In January, the International Monetary Fund (IMF) urged El Salvador to remove bitcoin as legal tender, highlighting the “large risks associated with the use of Bitcoin on financial stability, financial integrity and consumer protection,” according to the BBC.
Despite criticisms and bitcoin’s falling value, the government’s Tourism Minister Morena Valdez said citizens trust President Bukele’s decisions.
“We know that each of the president’s decisions are made in the right moment,” Ms Valdez said.
“People have a lot of trust in his decisions and in how the country’s economy is going.”
Other countries are reportedly considering El Salvador’s move.

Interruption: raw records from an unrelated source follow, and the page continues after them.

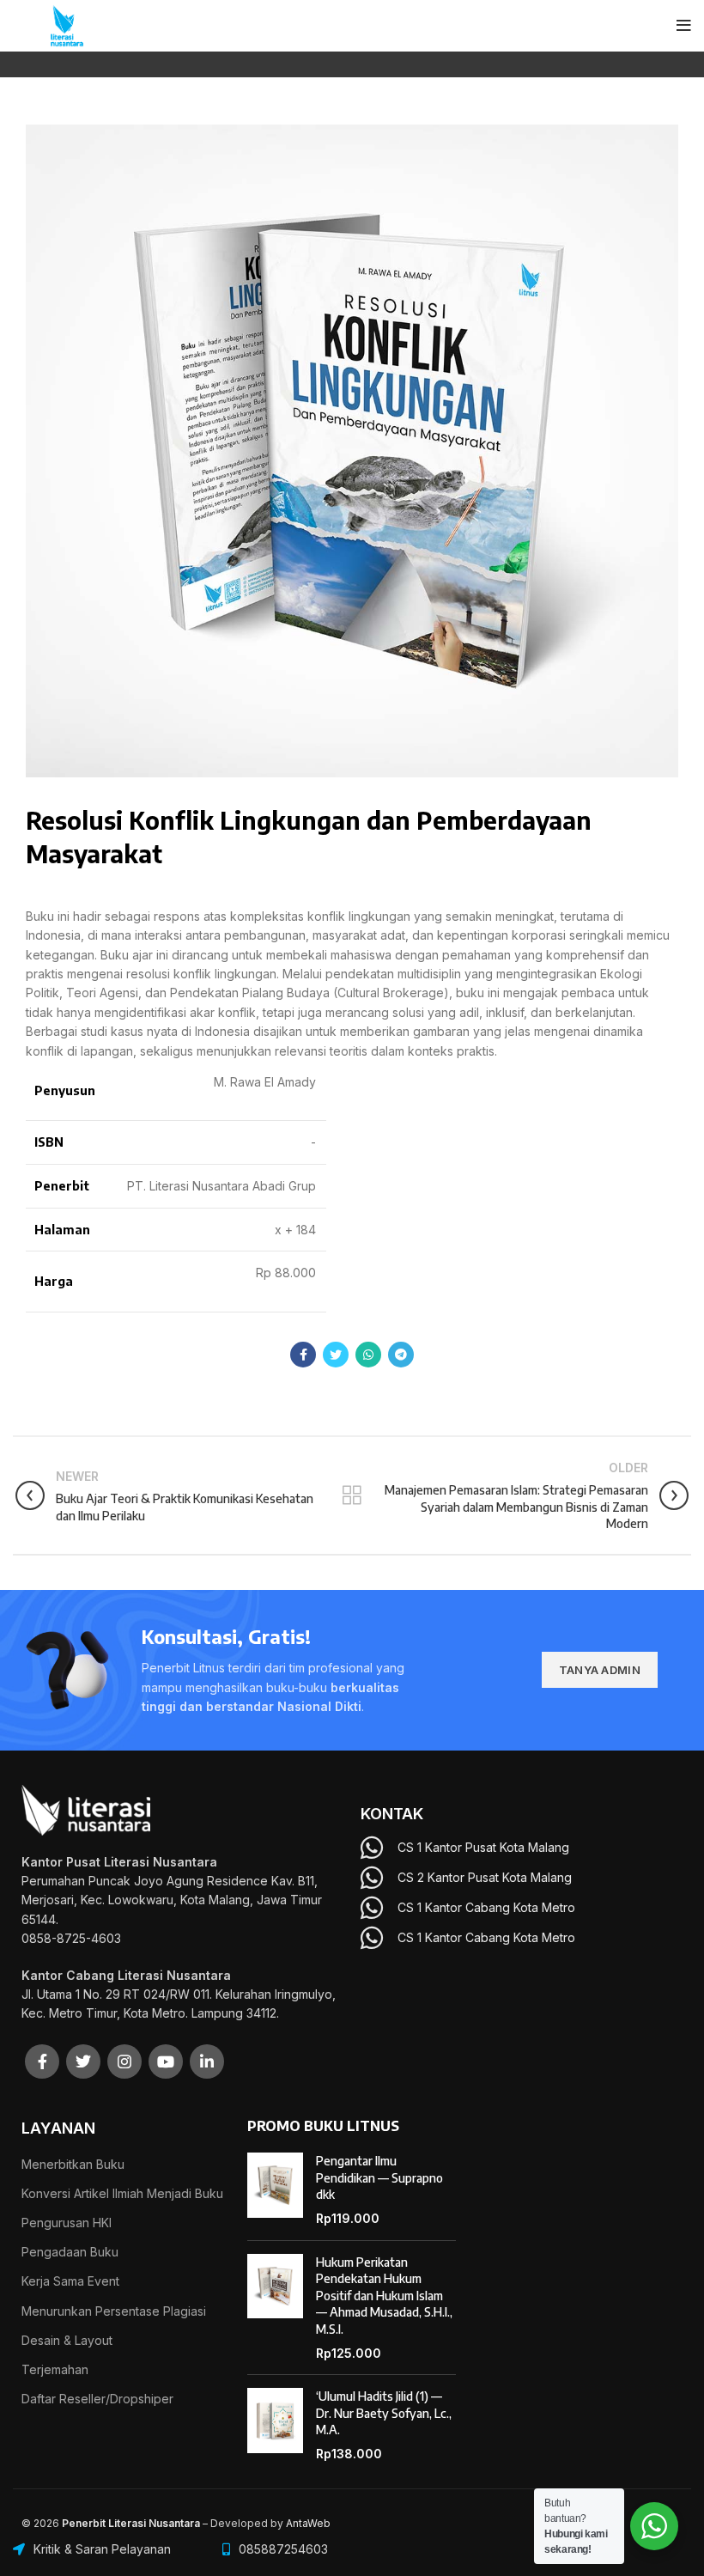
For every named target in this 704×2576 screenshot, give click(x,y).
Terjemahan (54, 2369)
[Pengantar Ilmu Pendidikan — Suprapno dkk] (275, 2189)
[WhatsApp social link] (368, 1354)
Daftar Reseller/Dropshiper (97, 2398)
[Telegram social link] (401, 1354)
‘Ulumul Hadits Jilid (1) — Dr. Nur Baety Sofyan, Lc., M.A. (384, 2413)
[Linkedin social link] (207, 2061)
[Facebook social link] (303, 1354)
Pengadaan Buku (69, 2251)
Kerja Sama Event (70, 2281)
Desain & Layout (66, 2340)
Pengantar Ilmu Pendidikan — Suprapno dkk (379, 2177)
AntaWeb (308, 2523)
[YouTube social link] (166, 2061)
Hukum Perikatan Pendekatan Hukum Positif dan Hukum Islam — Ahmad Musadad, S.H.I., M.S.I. (384, 2295)
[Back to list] (352, 1495)
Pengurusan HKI (66, 2222)
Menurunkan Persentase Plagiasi (113, 2311)
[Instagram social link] (124, 2061)
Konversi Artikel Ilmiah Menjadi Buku (122, 2193)
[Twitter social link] (336, 1354)
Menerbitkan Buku (72, 2164)
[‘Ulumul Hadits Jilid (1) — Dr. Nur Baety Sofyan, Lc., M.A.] (275, 2425)
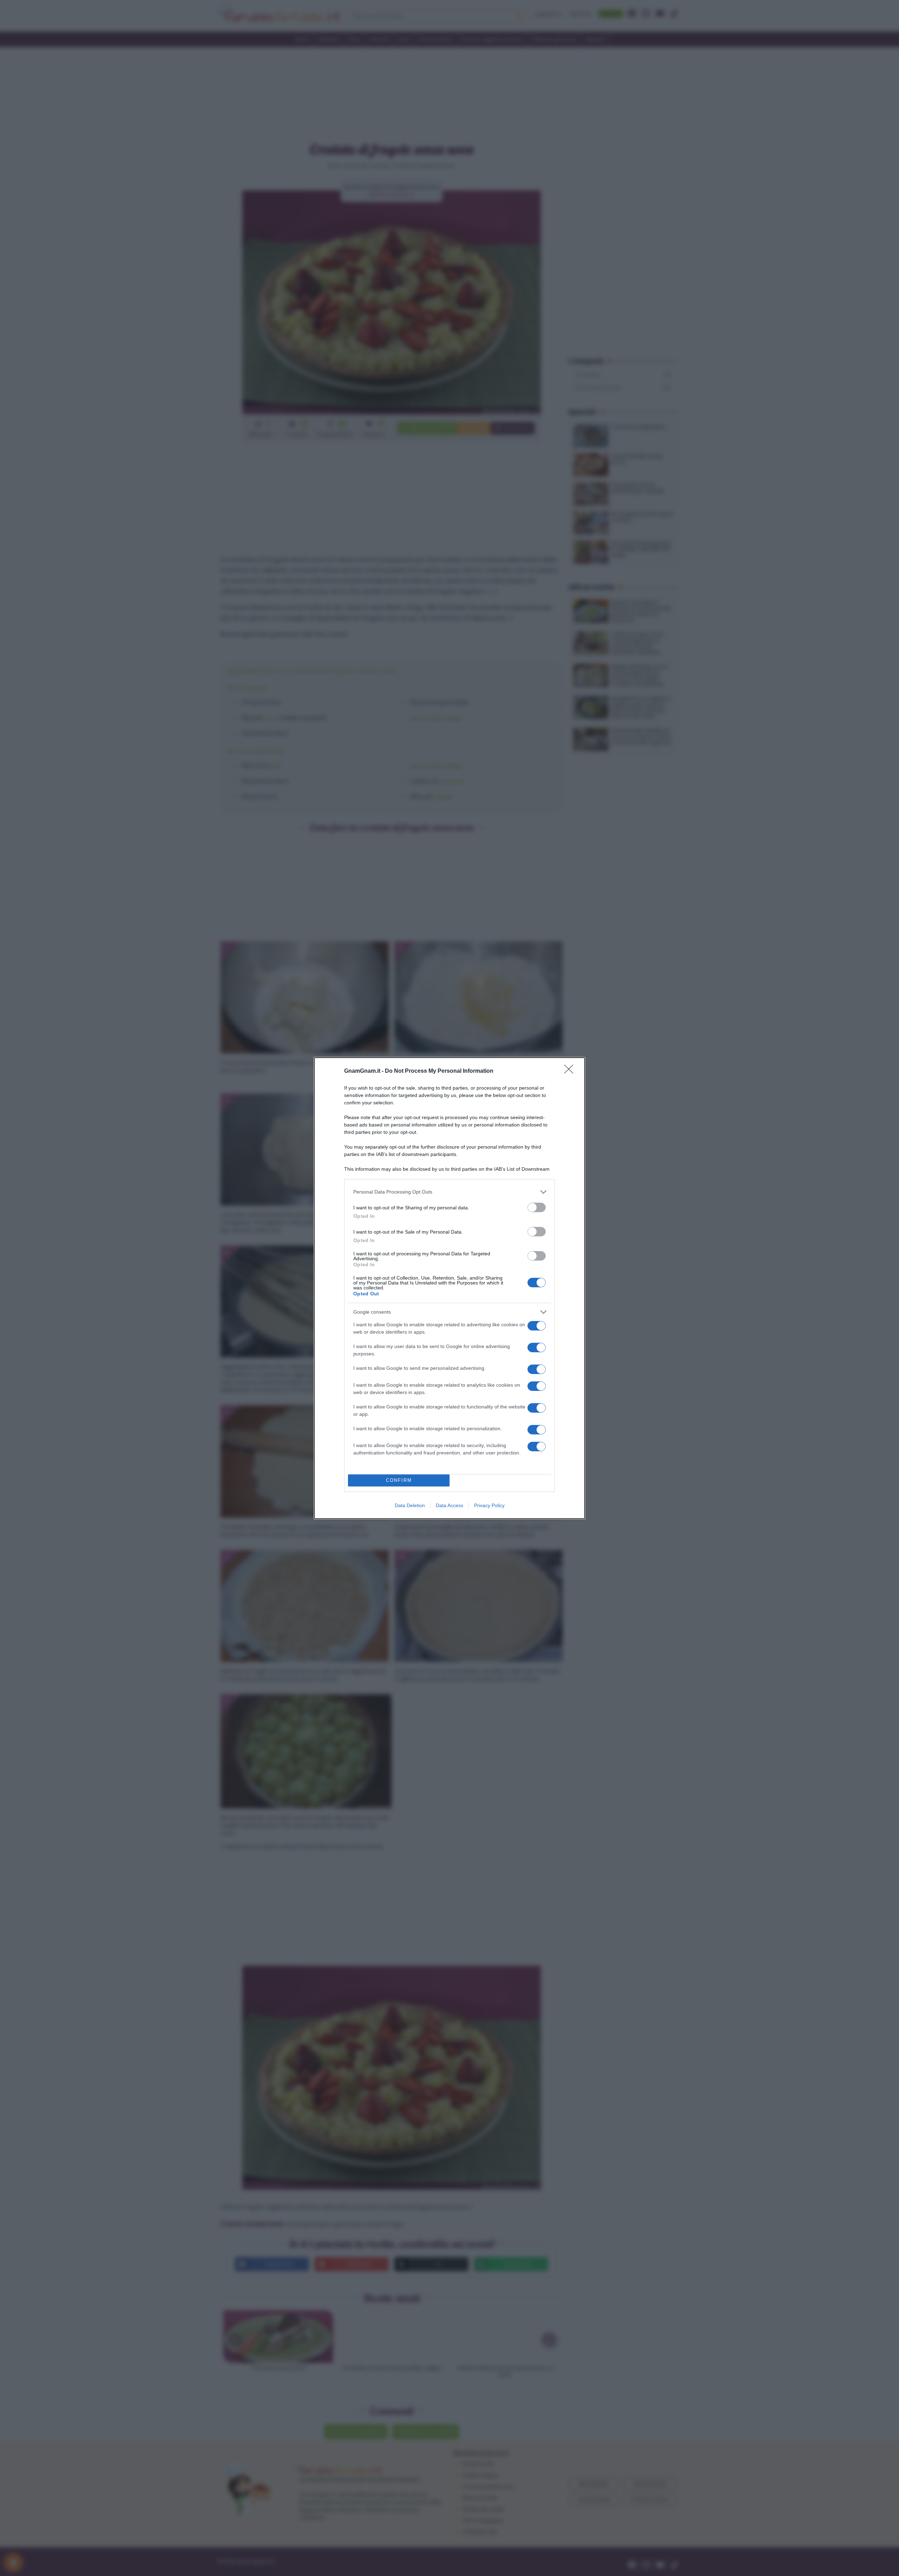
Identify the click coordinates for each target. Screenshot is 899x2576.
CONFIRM (399, 1480)
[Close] (571, 1071)
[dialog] (449, 1288)
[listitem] (449, 1192)
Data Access (449, 1505)
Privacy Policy (489, 1505)
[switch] (536, 1207)
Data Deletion (410, 1505)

The Central African Republic made Bitcoin its legal tender earlier this year.
The country’s president, Faustin-Archange Touadéra, announced the news on Twitter, describing the digital currency as “universal money”.
Bitcoin and other digital tokens have suffered an eye-watering crash this year that has wiped trillions of dollars off the value of the cryptocurrency market.
On Sunday, bitcoin dipped as low as $US17,601.58 (A$25,300), a whopping 74 per cent fall in value since its all-time high in November when it nearly hit US$69,000 ($99,000) per coin.
The original and most widely traded cryptocurrency was sitting at just under $US20,500 ($29,800) at the time of writing.
Over the weekend, President Bukele sought to reassure his citizens.
“I see that some people are worried or anxious about the bitcoin market price,” he wrote on Twitter.
“My advice: stop looking at the graph and enjoy life. If you invested in #BTC your investment is safe and its value will immensely grow after the bear market. Patience is the key.”